Unassociated Document
SECURITIES AND EXCHANGE COMMISSION
Washington, D.C. 20549
___________________________
 
FORM 8-K/A

CURRENT REPORT

Pursuant to Section 13 or 15(d) of the
Securities Exchange Act of 1934
 
 July 6, 2011
Date of Report (Date of earliest event reported)
 
Organic Sales and Marketing, Inc.
 (Exact name of registrant as specified in its charter)


Delaware
0-3338
33-1069593
(State or other jurisdiction
of incorporation)
(Commission File Number)
(IRS Employer
Identification Number)
 
114 Broadway, Raynham, MA 02767
 (Address of principal executive offices)
 
508-823-1117
 (Registrant's telephone number, including area code)


(Former name or former address, if changed since last report)

Check the appropriate box below if the Form 8-K/A filing is intended to simultaneously satisfy the filing obligation of the registrant under any of the following provisions:

o
Written communications pursuant to Rule 425 under the Securities Act (17 CFR 230.425)
o
Soliciting material pursuant to Rule 14a-12 under the Exchange Act (17 CFR 240.14a-12)
o
Pre-commencement communications pursuant to Rule 14d-2(b) under the Exchange Act (17 CFR 240.14d-2(b))
o
Pre-commencement communications pursuant to Rule 13e-4(c) under the Exchange Act (17 CFR 240.13e-4(c))
 
 
 

 

This amendment is prompted by a series of questions raised by the SEC in response to Registrant’s Form 8-K filed on May 4, 2011 to disclose the circumstances of our change in independent auditors.
  
Item 4.01  Changes in Registrant’s Certifying Accountant
  
As required by Item 304(a)(1)(i) of regulation S-K, Registrant is providing the following explanation of the  timing and circumstances surrounding the change in auditors.  In response to whether Registrant’s former auditor resigned, declined to stand for re-election, or was dismissed;   It is stated in Registrants 8-K filing, paragraph 1, dated May 3, 2011 and further stated in a letter to Commission dated May 3, 2011, that on December 29, 2010 Registrant was informed by its independent Auditor, Chisholm, Bierwolf, Nilson & Morrill, LLC (CBNM) that some of its existing partners would no longer be able to service SEC reporting companies.  CBNM subsequently had its license revoked by Public Company Accounting Oversight Board (PCAOB) on April 8, 2011. The revocation inspection of the Auditor’s firm, and subsequent investigation, were due to audit deficiencies for audits performed in 2006, and prior to Douglas Morrill joining the Auditor’s firm. Since Douglas Morrill is unaffected and not subject to the sanctions imposed by the PCAOB, the Registrant retained the interim services of Douglas Morrill to audit fiscal 2010.  CBNM has not audited any year required to be included in SEC filings since the fiscal year ending September 30, 2009, which plainly preceded PCAOB revocation.  The Registrant stated in paragraph 5, of the aforementioned 8-K filing that as of May 3, 2011, it has engaged the services of Stowe & Degon LLC, 95A Turnpike Road, Westborough, MA, to act as the Registrant’s independent auditor to perform the audit for fiscal year 9/30/2011.
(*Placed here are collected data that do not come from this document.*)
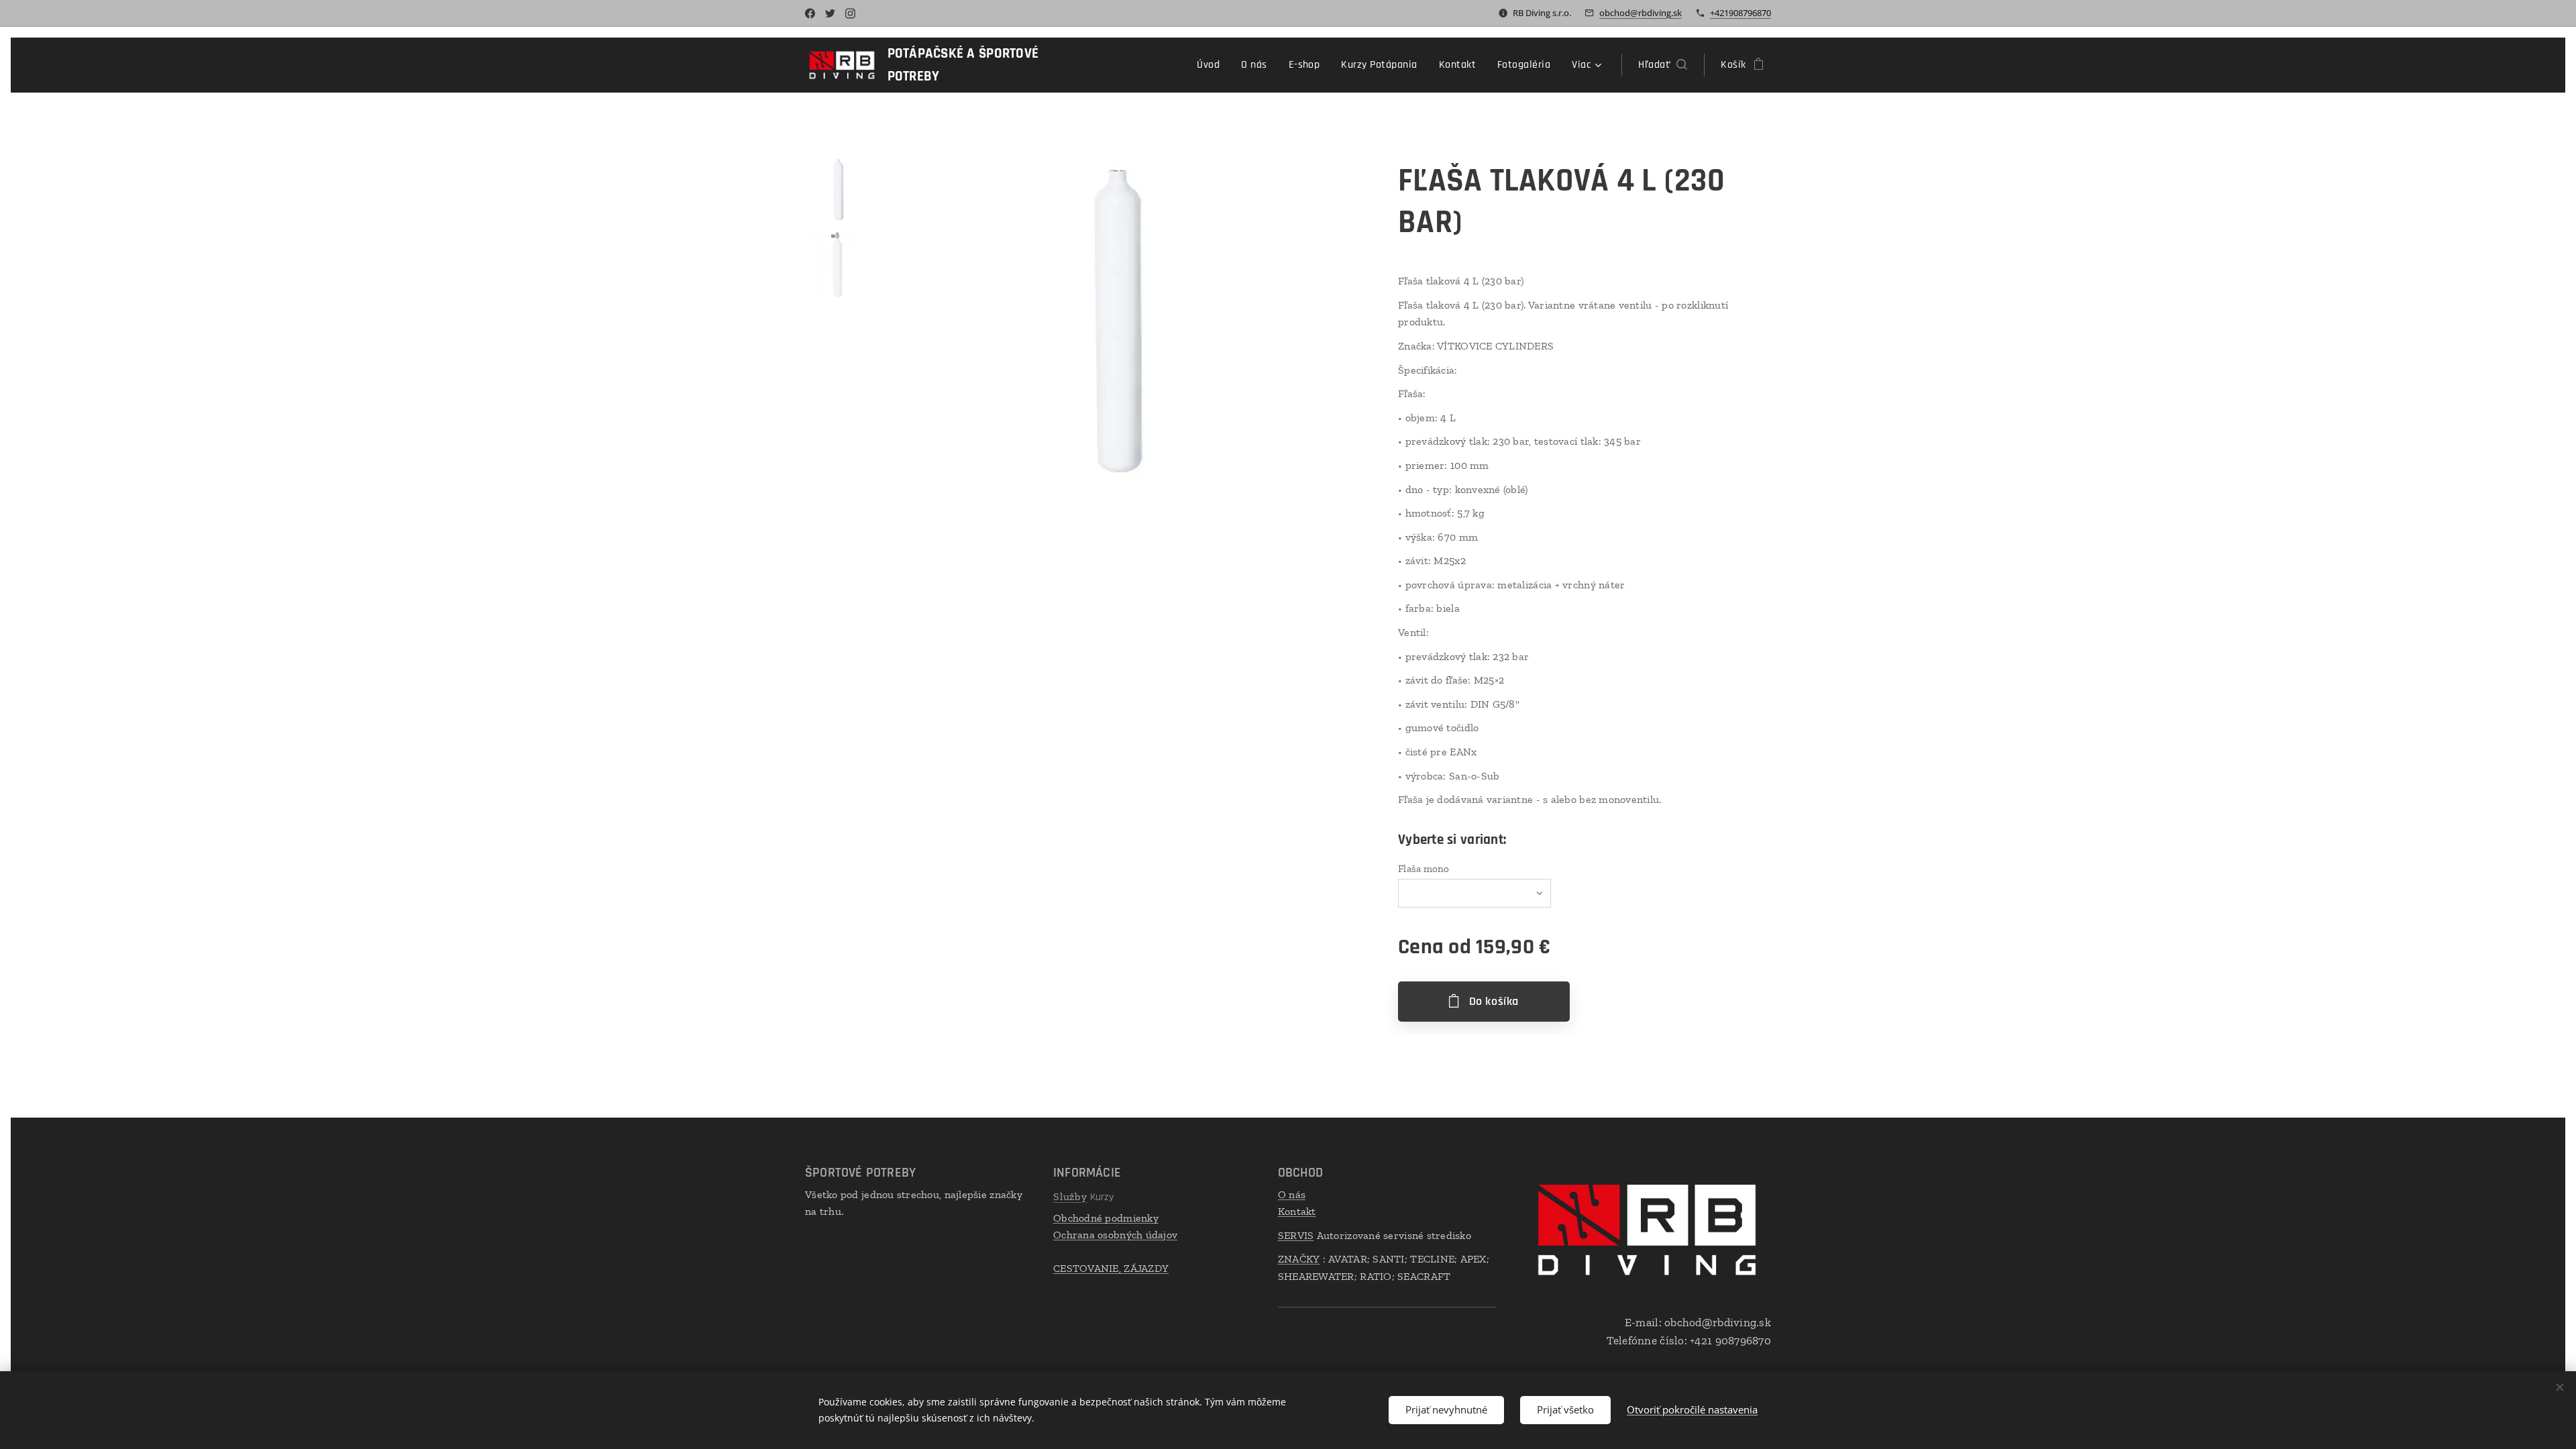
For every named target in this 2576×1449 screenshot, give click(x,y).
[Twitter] (830, 13)
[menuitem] (1211, 65)
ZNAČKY (1299, 1258)
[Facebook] (810, 13)
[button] (1662, 65)
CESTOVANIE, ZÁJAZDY (1111, 1268)
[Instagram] (850, 13)
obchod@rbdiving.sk (1640, 13)
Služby (1070, 1196)
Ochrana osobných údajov (1115, 1234)
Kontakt (1297, 1211)
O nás (1291, 1194)
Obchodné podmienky (1106, 1218)
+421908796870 (1740, 13)
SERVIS (1296, 1235)
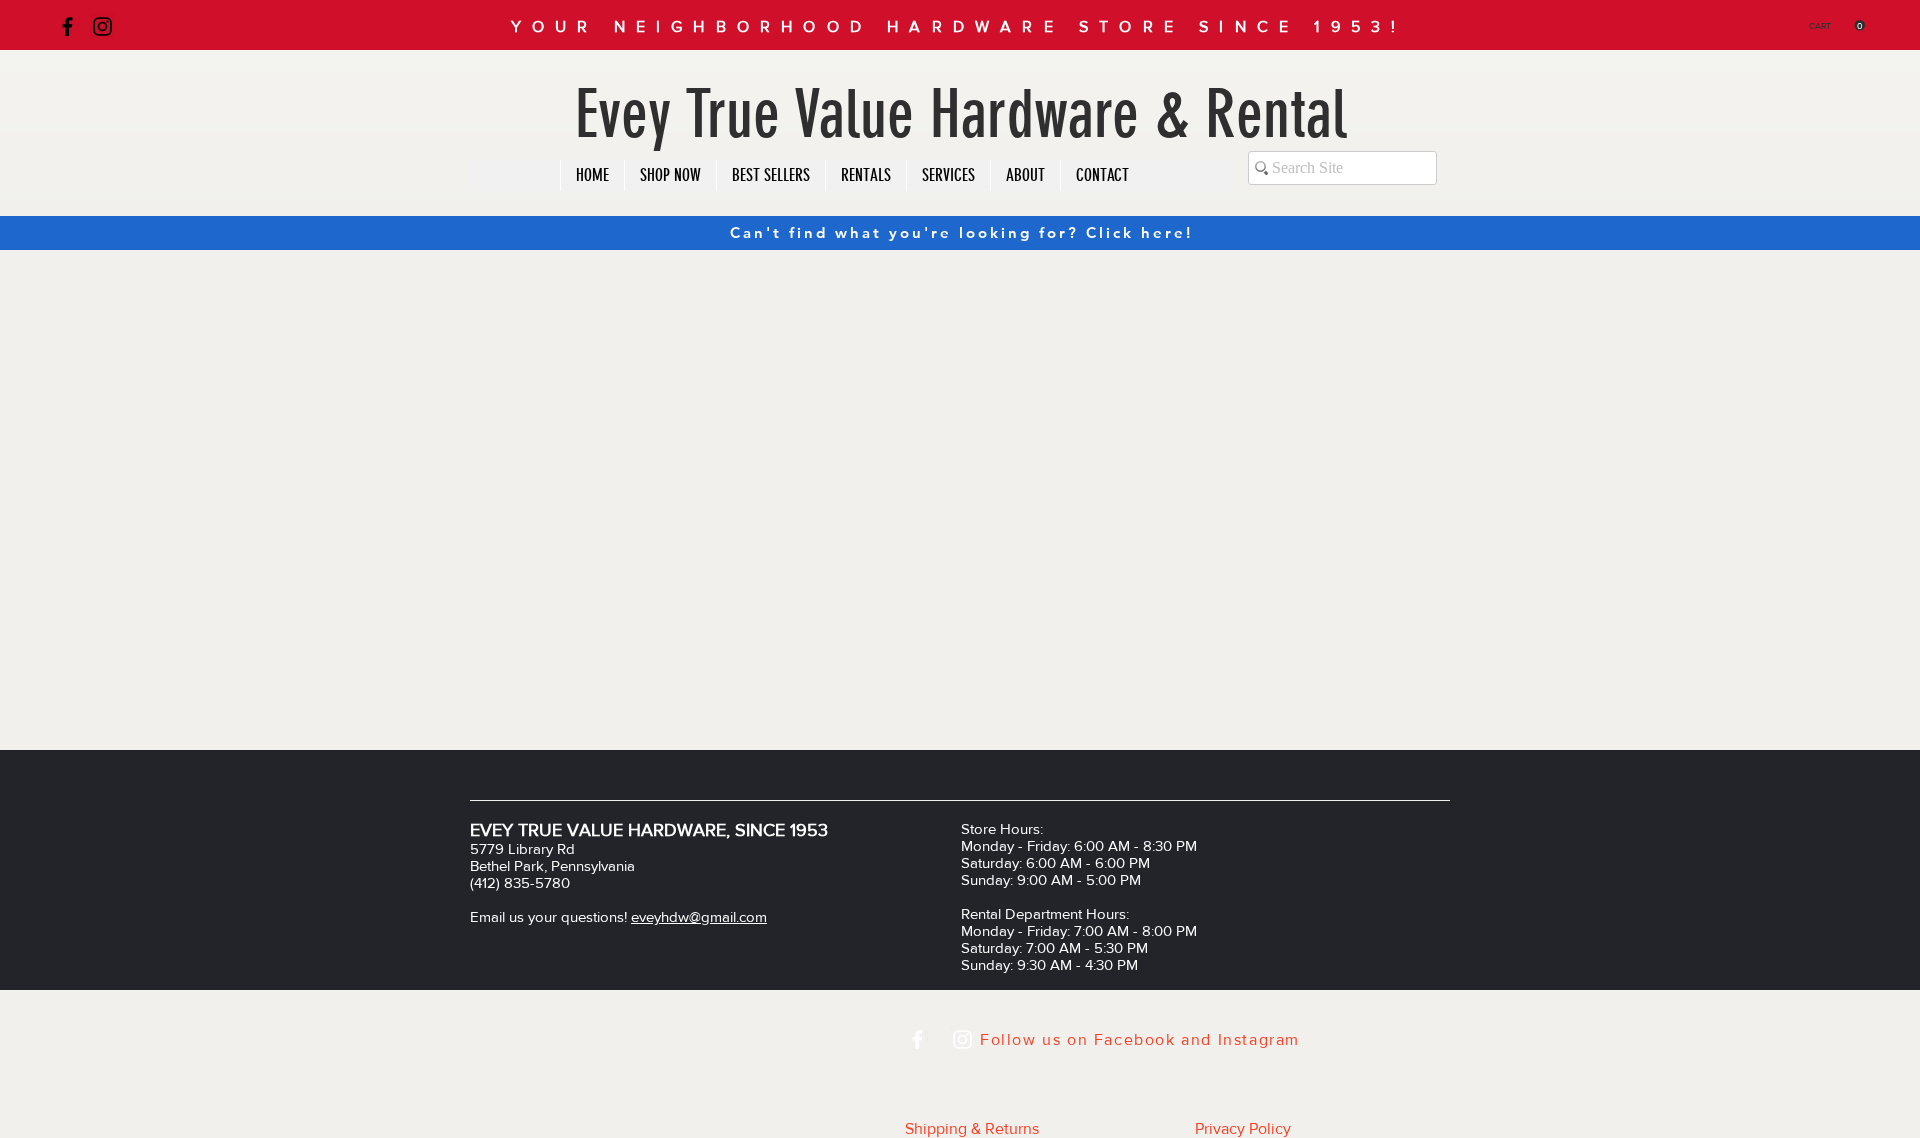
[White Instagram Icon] (962, 1039)
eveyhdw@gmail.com (699, 916)
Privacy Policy (1243, 1128)
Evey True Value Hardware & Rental (961, 114)
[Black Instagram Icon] (102, 26)
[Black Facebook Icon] (67, 26)
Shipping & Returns (972, 1128)
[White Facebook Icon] (917, 1039)
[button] (1837, 25)
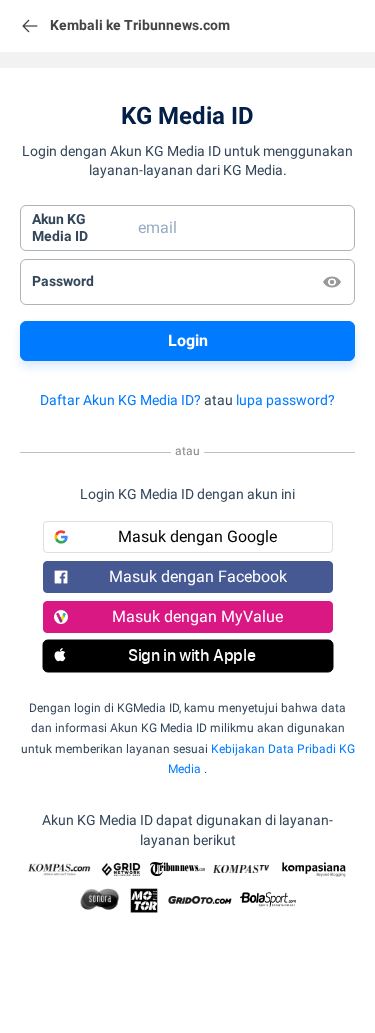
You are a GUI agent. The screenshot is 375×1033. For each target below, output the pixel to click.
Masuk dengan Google (197, 536)
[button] (188, 656)
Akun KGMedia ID (60, 228)
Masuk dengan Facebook (198, 576)
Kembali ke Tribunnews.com (140, 25)
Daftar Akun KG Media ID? (120, 400)
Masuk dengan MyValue (197, 616)
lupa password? (285, 400)
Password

In response to whether the former independent auditor’s report on Registrant’s financial statements for either of the past two years contained an adverse opinion, a disclaimer of opinion or was qualified or modified as to uncertainty, audit scope or accounting principles, there were no adverse opinions as defined by Item 304(a)(1)(ii) of Regulation S-K.  Douglas Morrill did state that the Company will continue as a going concern on 2/14/2011 in Registrant’s 10K filing, Report of Independent Registered Public Accounting Firm, section F-3, Vintage Filings Pg: 42, paragraph 4.  As stated above, the last year audited by the former independent auditor was fiscal 2009.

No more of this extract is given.